On 31 December 2014 at 11:52, Carol Moore dc <carolmooredc@verizon.net> wrote:
The below definitely are interesting issues which deserve their own thread. I kept reading the proposals but had not run into the implementation very often.
On 12/30/2014 3:24 PM, Risker wrote:
Keep in mind that the majority of Wikimedians (i.e., people making edits on the 900+ sites hosted by the WMF) do so without registering an account.  The existence of these projects was entirely dependent on that fact in the early days (and in younger and smaller projects, still is).  I recall seeing data indicating that over 90% of Wikimedians made their first edits without creating an account, and I'll wager the same is true for the majority of people on this list, at least anyone who joined before about 2009.  However, as time has progressed, it's become increasingly difficult to get edits accepted from unregistered editors:  some projects have flagged revisions for every single edit, for example, which means that an edit by an IP isn't even visible until it's been "approved" - which can sometimes take weeks;
**Wikiprojects themselves can do it? What percentage of projects do it and articles covered?
 
German Wikipedia, Russian Wikipedia and some other projecs have flagged revisions (aka pending changes) on ALL articles, and there are others as well but I don't recall them off the top of my head. 
 
The vast majority of wikiprojects have only a few active members; the most active on enwiki seem to be related to entertainment and US politics.  Wikiprojects have no relationship with adding flagged revisions on enwiki: it is a form of page protection and can only be added by administrators based on specific criteria.  "Repeated vandalism from unregistered users" is the most common one, followed closely by "repeated unsourced BLP-related/statistical edits by unregistered users".  There is a secondary level of flagged revisions that permits only those with "reviewer" level permissions to accept edits; however, it is extremely controversial because it's all-or-nothing (either you have it for any article or you don't have that permission at all) and it is very easy to manipulate articles through this. 
 
 
 

others have groups of 'recent changes patrollers' that revert almost all edits by unregistered users ("anti-vandalism patrol") whether or not the content is reasonable or even good.
**I somehow ended up as one on the "devolution" article and dealt with it; what happens when all patrollers for an article stop watching for whatever reason?
 
The majority of recent changes patrollers work off the recent changes feed, not watchlists. 
 

A while back, I decided to do some minor copy edits without logging in, and was within a whisker of getting blocked for fixing typos - 70% of my edits were reverted, even though 100% of them were correct.
**Which of the above systems did this or usual editing practices from questionable editors?
 
I suspect this was people working off the recent changes feed. You can select reviewing all edits or only those from unregistered (IP) editors, and quite a few RC patrollers *only* monitor IP edits. 
 

Does this show that WMF is more interested in looking for techno-fixes to the problems of vandalism or crappy editing by inexperienced editors? That projects are being dominated by individuals, possibly for personal reasons or POV reasons? 
 
In fairness here, all of the technologies that have been built to reduce vandalism/crappy editing by inexperienced editors were built at the request of (and often by) members of the editing communities.  Most edit filters are written by community members, and the overall management of the edit filters is done by community members; the WMF staff only step in if a filter is having a problematic effect on something core like page load time. 
 

I think it was Wikipediocracy that alleged they are putting most of their $50 million a year into tech.  With a little for research, but nothing to support editors.

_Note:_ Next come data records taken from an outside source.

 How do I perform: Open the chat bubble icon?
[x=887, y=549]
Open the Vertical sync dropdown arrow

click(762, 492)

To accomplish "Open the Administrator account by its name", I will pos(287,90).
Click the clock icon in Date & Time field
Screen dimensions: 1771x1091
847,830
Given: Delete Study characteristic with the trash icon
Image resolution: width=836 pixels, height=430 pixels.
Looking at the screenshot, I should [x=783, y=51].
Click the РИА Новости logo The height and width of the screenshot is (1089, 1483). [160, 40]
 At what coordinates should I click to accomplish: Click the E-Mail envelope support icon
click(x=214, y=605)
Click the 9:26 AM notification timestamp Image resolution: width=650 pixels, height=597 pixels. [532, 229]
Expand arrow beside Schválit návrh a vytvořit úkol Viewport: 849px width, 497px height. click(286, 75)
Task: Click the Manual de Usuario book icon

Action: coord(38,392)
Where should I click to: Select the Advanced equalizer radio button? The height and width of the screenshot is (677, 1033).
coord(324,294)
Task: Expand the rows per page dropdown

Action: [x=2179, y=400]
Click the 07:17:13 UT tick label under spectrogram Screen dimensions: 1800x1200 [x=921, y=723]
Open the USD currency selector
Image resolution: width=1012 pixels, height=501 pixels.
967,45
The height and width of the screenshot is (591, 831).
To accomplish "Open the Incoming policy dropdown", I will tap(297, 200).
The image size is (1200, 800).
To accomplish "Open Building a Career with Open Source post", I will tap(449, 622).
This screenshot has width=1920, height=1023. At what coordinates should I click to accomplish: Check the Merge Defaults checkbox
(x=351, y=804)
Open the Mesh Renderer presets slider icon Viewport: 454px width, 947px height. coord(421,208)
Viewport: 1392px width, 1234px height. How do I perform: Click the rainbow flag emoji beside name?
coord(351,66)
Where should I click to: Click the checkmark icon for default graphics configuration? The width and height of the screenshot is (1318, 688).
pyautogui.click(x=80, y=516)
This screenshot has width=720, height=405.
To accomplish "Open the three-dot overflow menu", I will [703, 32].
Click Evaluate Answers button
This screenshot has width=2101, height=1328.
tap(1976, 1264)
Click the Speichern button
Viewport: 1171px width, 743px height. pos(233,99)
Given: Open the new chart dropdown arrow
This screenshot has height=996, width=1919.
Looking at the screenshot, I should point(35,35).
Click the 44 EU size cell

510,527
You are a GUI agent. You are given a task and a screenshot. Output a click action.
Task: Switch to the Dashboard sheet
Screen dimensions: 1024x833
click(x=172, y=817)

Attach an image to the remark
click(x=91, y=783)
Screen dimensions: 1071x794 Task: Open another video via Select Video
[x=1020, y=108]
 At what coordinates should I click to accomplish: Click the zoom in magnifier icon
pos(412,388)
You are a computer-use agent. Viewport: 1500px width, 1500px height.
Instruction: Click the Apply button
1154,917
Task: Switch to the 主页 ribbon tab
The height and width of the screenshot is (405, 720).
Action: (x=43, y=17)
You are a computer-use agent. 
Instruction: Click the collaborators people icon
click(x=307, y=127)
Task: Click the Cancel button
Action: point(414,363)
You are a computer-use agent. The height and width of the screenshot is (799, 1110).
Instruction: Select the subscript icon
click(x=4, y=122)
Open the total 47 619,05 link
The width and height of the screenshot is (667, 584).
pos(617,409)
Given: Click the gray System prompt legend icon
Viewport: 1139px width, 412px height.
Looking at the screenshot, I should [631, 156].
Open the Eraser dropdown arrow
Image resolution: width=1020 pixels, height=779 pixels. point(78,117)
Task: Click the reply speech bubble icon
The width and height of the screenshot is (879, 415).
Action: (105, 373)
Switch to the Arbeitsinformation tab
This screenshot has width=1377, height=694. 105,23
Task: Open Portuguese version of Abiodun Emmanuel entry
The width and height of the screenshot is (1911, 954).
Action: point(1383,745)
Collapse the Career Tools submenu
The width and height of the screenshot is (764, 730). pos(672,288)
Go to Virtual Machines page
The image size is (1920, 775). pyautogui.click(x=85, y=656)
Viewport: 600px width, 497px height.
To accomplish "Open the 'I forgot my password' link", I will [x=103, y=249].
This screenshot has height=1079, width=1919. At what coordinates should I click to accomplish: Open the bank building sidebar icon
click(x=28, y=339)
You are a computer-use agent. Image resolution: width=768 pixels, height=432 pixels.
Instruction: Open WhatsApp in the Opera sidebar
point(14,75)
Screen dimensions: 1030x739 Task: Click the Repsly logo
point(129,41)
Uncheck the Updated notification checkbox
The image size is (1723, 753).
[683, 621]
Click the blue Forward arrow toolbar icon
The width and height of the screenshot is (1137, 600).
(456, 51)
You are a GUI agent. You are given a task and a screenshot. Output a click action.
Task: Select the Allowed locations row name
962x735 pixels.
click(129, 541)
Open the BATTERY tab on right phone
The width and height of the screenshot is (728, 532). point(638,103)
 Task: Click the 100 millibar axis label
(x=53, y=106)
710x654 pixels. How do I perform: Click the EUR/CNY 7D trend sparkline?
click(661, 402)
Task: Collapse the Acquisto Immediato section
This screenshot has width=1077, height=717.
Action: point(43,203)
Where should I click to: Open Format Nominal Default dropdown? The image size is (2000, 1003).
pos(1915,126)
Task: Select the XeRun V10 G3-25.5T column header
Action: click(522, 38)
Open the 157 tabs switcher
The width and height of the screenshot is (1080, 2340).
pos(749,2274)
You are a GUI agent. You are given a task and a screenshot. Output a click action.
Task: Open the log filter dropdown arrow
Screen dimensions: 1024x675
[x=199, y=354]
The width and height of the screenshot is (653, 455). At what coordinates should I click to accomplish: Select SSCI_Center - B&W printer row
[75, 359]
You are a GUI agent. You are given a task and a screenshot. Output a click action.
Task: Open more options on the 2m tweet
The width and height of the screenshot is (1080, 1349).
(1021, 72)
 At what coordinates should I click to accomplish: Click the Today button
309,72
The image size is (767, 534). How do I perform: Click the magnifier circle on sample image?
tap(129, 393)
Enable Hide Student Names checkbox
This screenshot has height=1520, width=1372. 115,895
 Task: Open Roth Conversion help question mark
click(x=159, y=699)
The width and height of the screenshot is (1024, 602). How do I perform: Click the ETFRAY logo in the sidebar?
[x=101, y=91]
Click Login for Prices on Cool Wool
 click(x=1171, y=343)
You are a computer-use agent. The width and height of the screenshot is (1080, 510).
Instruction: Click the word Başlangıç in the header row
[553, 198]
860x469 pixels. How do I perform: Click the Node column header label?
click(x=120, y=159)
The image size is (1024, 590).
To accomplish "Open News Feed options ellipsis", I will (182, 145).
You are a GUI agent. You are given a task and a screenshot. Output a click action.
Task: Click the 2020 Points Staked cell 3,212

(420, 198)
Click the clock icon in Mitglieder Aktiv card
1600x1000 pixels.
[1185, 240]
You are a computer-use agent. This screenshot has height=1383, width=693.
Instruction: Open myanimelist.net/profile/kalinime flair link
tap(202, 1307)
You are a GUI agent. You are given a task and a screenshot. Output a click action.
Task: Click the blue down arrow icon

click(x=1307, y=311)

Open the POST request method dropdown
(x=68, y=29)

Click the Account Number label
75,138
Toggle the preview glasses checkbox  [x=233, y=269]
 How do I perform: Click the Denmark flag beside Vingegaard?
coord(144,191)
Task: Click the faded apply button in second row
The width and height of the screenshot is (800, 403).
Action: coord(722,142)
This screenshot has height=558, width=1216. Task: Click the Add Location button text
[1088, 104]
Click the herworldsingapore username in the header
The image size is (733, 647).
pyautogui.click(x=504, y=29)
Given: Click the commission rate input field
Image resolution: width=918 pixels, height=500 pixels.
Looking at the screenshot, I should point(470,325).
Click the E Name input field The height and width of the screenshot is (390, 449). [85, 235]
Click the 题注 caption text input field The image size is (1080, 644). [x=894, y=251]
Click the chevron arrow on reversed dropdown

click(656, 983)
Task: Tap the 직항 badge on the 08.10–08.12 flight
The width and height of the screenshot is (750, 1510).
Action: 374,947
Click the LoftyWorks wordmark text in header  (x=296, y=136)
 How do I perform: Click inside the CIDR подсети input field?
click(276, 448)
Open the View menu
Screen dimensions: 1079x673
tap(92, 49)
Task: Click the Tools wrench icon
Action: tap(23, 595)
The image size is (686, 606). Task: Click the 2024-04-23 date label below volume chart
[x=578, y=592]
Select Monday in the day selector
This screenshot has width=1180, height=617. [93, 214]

REAL ENCYCLOPEDIAS do help out their writers.  Why not hire a) mentors to help new editors out, including dealing with civility issues, at least showing them where to go or asking uncivil jerks to lay off and b) mediators for more experienced editors having content disputes.
 
I don't know where you get your data about "REAL ENCYCLOPEDIAS" - or how comparable it would be given the commercial and profit-oriented and expertise-oriented differences between "them" and "us".  But I'm not averse to the WMF doing some significant beefing up of the community advocacy department.